*What this task involves:*
Reproduce these records, replacing "GUI agent" with "interface agent" everywhere it occurs and changing nothing else.

*Provided data:*
-------
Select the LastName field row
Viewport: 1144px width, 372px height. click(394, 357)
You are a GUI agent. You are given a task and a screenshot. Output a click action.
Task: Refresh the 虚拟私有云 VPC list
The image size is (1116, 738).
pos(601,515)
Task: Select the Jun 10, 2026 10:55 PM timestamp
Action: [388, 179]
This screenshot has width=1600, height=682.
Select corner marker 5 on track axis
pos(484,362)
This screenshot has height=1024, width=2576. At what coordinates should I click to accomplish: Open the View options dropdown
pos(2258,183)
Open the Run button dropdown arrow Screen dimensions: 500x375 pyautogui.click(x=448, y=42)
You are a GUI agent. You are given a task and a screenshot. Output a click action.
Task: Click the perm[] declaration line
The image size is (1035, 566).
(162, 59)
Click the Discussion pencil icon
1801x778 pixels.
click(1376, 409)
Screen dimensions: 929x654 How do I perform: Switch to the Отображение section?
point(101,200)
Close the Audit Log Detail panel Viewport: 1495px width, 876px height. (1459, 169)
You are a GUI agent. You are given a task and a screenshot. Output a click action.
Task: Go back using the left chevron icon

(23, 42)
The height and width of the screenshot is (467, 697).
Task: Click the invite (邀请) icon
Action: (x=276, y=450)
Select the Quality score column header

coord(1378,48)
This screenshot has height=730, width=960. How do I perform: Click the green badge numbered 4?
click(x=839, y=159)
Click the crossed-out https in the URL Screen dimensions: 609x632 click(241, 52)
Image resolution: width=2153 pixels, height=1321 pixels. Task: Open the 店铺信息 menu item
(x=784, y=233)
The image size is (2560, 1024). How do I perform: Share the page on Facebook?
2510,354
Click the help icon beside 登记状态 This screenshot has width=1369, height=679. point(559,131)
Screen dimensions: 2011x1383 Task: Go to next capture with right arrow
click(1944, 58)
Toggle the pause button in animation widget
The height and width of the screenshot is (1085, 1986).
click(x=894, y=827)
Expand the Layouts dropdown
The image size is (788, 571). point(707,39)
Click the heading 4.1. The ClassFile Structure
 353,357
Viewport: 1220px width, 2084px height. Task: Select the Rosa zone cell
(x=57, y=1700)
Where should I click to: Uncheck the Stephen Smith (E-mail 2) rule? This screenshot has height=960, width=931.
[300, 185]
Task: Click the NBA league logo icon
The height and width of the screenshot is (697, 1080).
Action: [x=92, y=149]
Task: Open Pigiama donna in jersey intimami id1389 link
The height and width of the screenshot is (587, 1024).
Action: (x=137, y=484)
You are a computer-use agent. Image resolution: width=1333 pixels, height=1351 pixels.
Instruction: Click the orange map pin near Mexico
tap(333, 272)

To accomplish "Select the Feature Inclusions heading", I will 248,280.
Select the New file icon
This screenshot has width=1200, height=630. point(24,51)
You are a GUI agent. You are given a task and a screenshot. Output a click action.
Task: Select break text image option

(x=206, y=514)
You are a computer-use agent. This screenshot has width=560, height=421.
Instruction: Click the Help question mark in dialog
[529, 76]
-------
*Written answer:*
Select the LastName field row
Viewport: 1144px width, 372px height. click(394, 357)
You are a interface agent. You are given a task and a screenshot. Output a click action.
Task: Refresh the 虚拟私有云 VPC list
The image size is (1116, 738).
pos(601,515)
Task: Select the Jun 10, 2026 10:55 PM timestamp
Action: [388, 179]
This screenshot has width=1600, height=682.
Select corner marker 5 on track axis
pos(484,362)
This screenshot has height=1024, width=2576. At what coordinates should I click to accomplish: Open the View options dropdown
pos(2258,183)
Open the Run button dropdown arrow Screen dimensions: 500x375 pyautogui.click(x=448, y=42)
You are a interface agent. You are given a task and a screenshot. Output a click action.
Task: Click the perm[] declaration line
The image size is (1035, 566).
(162, 59)
Click the Discussion pencil icon
1801x778 pixels.
click(1376, 409)
Screen dimensions: 929x654 How do I perform: Switch to the Отображение section?
point(101,200)
Close the Audit Log Detail panel Viewport: 1495px width, 876px height. (1459, 169)
You are a interface agent. You are given a task and a screenshot. Output a click action.
Task: Go back using the left chevron icon

(23, 42)
The height and width of the screenshot is (467, 697).
Task: Click the invite (邀请) icon
Action: (x=276, y=450)
Select the Quality score column header

coord(1378,48)
This screenshot has height=730, width=960. How do I perform: Click the green badge numbered 4?
click(x=839, y=159)
Click the crossed-out https in the URL Screen dimensions: 609x632 click(241, 52)
Image resolution: width=2153 pixels, height=1321 pixels. Task: Open the 店铺信息 menu item
(x=784, y=233)
The image size is (2560, 1024). How do I perform: Share the page on Facebook?
2510,354
Click the help icon beside 登记状态 This screenshot has width=1369, height=679. point(559,131)
Screen dimensions: 2011x1383 Task: Go to next capture with right arrow
click(1944, 58)
Toggle the pause button in animation widget
The height and width of the screenshot is (1085, 1986).
click(x=894, y=827)
Expand the Layouts dropdown
The image size is (788, 571). point(707,39)
Click the heading 4.1. The ClassFile Structure
 353,357
Viewport: 1220px width, 2084px height. Task: Select the Rosa zone cell
(x=57, y=1700)
Where should I click to: Uncheck the Stephen Smith (E-mail 2) rule? This screenshot has height=960, width=931.
[300, 185]
Task: Click the NBA league logo icon
The height and width of the screenshot is (697, 1080).
Action: [x=92, y=149]
Task: Open Pigiama donna in jersey intimami id1389 link
The height and width of the screenshot is (587, 1024).
Action: (x=137, y=484)
You are a computer-use agent. Image resolution: width=1333 pixels, height=1351 pixels.
Instruction: Click the orange map pin near Mexico
tap(333, 272)

To accomplish "Select the Feature Inclusions heading", I will 248,280.
Select the New file icon
This screenshot has width=1200, height=630. point(24,51)
You are a interface agent. You are given a task and a screenshot. Output a click action.
Task: Select break text image option

(x=206, y=514)
You are a computer-use agent. This screenshot has width=560, height=421.
Instruction: Click the Help question mark in dialog
[529, 76]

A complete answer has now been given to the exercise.